The film focuses on the lethal consequences of the spiritual tug

of war between the Aztecs and the Spaniards, yet Carrasco and Domingo also acknowledge that the geographic conquest of Mexico exacted as high a toll. “What happened in Mexico was a real holocaust,” says Carrasco. “Eight million Indians died in the decade following the conquest. Sure, most of them due to illness, but my God! The population was completely decimated. It was one of the worst ecological tragedies ever, and it’s very important that we know what happened.”


The idea for the film began about 10 years ago, when Carrasco and Domingo met while undergraduates at New York University. The newfound friends were dismayed by the 1992 celebrations in honor of the 500 years since the discovery of America by Columbus. As the director and producer sit in a Hollywood hamburger joint, the 32-year-old Carrasco, who was born and raised in Mexico City, explains in perfect English that they felt what was needed was an indigenous version of the Mexican conquest. (Domingo, who is busy on his cell phone taking care of last-minute details about the film’s premiere, lets Carrasco do most of the talking.) “We really felt that it was time to tell the story from the other side, to imagine how an Aztec Indian might have experienced and perceived the conquest. We usually hear the story told from the conqueror’s standpoint. We get the European version of it.”

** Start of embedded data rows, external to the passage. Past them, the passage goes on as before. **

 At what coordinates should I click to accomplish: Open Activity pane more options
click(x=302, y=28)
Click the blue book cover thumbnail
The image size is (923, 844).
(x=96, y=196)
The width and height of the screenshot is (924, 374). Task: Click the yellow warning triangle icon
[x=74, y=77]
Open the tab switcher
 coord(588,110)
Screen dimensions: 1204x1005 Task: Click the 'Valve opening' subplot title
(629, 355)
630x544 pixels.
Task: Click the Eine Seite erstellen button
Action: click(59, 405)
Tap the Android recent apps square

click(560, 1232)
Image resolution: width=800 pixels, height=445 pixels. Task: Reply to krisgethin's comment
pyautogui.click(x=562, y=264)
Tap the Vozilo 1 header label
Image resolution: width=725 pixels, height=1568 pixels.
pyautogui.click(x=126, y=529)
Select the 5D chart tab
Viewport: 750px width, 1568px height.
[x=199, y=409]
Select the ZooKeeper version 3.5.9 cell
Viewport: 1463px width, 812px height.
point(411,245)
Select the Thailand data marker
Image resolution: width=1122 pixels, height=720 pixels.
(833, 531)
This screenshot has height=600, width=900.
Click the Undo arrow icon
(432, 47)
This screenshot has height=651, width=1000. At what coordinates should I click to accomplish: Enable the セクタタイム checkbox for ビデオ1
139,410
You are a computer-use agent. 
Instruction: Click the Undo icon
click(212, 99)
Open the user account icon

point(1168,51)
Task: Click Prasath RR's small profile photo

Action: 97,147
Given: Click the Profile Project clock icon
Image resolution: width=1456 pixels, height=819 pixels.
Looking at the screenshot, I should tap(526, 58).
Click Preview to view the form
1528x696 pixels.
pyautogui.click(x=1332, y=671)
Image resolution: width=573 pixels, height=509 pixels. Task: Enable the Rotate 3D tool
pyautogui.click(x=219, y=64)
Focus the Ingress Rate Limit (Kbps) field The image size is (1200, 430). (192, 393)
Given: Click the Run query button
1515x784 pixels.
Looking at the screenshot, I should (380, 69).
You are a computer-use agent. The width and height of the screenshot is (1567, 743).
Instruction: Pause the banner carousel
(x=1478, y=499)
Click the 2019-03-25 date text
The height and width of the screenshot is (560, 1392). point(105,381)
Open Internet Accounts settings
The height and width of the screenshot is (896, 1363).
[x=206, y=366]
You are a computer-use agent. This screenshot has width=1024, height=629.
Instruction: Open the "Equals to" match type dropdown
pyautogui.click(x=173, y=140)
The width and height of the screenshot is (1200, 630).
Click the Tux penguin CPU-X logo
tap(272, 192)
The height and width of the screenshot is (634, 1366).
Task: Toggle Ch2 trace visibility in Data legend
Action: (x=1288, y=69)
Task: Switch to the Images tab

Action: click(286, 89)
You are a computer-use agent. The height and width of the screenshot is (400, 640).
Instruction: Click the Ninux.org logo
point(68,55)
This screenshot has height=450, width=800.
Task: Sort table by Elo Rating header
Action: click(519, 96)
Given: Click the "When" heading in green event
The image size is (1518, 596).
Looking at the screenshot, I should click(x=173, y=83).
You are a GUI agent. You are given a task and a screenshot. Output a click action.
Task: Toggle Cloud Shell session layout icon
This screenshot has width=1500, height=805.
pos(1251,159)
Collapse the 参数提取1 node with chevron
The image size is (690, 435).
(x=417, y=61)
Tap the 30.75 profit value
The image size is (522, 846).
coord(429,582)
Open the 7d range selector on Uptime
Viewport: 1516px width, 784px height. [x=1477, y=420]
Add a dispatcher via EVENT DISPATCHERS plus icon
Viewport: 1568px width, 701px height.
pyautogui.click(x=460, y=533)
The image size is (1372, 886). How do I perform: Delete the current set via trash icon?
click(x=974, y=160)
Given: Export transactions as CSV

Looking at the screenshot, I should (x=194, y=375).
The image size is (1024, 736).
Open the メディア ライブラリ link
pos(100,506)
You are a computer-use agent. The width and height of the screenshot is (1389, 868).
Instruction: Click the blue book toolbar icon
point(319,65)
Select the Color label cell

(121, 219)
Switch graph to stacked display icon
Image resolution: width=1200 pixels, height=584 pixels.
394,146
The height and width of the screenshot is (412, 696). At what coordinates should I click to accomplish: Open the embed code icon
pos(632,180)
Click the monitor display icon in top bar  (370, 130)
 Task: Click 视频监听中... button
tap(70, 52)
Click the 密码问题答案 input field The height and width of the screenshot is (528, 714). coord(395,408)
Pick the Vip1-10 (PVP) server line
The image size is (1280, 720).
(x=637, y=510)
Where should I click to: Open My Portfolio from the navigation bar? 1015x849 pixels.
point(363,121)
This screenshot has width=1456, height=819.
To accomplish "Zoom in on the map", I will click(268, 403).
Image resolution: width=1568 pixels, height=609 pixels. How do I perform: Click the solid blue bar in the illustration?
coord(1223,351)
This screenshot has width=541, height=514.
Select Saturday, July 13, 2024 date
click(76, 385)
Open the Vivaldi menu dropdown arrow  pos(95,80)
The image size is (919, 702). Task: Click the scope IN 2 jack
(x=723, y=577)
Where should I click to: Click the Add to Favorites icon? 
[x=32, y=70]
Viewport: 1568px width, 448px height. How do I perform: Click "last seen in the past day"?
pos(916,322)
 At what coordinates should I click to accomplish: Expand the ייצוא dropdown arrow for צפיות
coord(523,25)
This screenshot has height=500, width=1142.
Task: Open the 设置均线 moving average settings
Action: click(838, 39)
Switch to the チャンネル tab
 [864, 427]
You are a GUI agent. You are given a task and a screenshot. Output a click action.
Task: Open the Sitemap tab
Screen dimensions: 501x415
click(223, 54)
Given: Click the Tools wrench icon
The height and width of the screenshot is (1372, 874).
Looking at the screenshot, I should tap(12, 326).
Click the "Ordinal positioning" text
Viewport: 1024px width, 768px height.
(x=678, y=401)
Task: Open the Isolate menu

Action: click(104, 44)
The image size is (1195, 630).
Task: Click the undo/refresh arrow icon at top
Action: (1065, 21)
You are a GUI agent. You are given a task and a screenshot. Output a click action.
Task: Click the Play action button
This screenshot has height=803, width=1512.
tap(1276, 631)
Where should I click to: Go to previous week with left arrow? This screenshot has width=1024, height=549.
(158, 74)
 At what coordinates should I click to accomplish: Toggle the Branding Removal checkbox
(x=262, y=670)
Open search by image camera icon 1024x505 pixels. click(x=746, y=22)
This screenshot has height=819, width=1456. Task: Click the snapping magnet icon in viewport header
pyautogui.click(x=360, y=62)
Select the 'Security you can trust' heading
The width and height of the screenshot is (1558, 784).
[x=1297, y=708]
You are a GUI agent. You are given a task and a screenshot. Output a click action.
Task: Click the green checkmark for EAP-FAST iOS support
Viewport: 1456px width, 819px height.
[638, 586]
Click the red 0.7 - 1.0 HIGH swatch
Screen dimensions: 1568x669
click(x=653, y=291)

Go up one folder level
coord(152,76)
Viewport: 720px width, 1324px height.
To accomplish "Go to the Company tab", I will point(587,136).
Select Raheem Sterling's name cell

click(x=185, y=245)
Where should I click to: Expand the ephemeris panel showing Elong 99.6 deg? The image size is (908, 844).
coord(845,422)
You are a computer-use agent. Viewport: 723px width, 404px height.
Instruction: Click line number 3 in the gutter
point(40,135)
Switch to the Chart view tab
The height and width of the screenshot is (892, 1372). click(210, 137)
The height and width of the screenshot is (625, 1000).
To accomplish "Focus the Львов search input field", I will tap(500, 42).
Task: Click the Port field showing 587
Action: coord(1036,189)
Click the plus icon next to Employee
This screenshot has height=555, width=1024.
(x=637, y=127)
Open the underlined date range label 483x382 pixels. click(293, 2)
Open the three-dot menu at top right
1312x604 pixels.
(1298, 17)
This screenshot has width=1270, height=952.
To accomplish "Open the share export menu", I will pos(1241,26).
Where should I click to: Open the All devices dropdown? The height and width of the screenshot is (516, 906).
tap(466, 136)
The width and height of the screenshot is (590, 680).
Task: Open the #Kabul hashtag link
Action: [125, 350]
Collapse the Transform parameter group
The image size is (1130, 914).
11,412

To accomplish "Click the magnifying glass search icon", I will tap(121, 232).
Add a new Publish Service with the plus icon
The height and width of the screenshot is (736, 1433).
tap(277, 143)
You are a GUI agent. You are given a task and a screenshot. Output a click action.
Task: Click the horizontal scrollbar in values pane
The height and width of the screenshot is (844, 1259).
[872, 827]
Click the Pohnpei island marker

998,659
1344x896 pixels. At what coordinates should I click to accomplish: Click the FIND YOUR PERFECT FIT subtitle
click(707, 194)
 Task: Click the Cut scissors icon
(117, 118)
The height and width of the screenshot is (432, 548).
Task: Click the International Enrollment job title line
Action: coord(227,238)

The son of legendary tenor Plácido Domingo, the New Jersey–born, Spanish-raised Domingo, 31, financed the film, while Carrasco wrote the script and directed. Domingo’s wife, Andrea Sanderson, who studied photography, was its production designer and second-unit director. In 1992, Carrasco was able to persuade a Mexican philanthropist to partially finance the first part of the film, which was shot that year. The cameras continued to roll until there was no more money. Now based in New York, Domingo traveled Mexico for three years making phone calls, throwing fund-raisers and showing potential investors a 30-minute videotape of the unfinished film. He would shortly after bring his father on board as executive producer. Additional moneys came from other private investors, foundations and Mexican institutions, and, in 1995, Carrasco and Domingo were finally able to reassemble the cast and complete the film.


Pope John Paul II’s recent apologies for the Catholic Church’s past sins — including the forced conversions of indigenous peoples — seems to have come just in time for the film’s U.S. debut, says Carrasco. He adds that a recent screening for the Archdiocese of Los Angeles was very well-received. Louis Velasquez, the director of the Archdiocese’s Hispanic ministries, praises the film for its portrait of “the great courage displayed by the Indians, who were able to be self-controlled and in turn act more civilized than the Europeans. They stayed with the Catholic Church even though they had seen the behavior of some of its members. It is a miracle so many [of their descendants are] Catholic after so many centuries.”


“The stories of the conquest and its repercussions are very much present today, even five centuries later,” says Carrasco. “Not only in Mexico, but all over the world. I mean, what country in the world hasn’t undergone colonization or conquest?” Although the film is a work of fiction, he and Domingo went to great lengths to secure its historical accuracy. For example, the indigenous characters speak in Nahuatl, the language of the Aztecs and many other peoples of their time. But what the filmmakers believe to be their greatest accomplishment is The Other Conquest’s main message, that given a degree of wit and resiliency, a nation can be conquered physically, but not spiritually. “I think that’s the great discovery of both Fray Diego and Topiltzin in the movie,” says Carrasco, “when they realize that they are talking about the same things by different names. That there is this force, this higher principle that unites them rather than separates them.”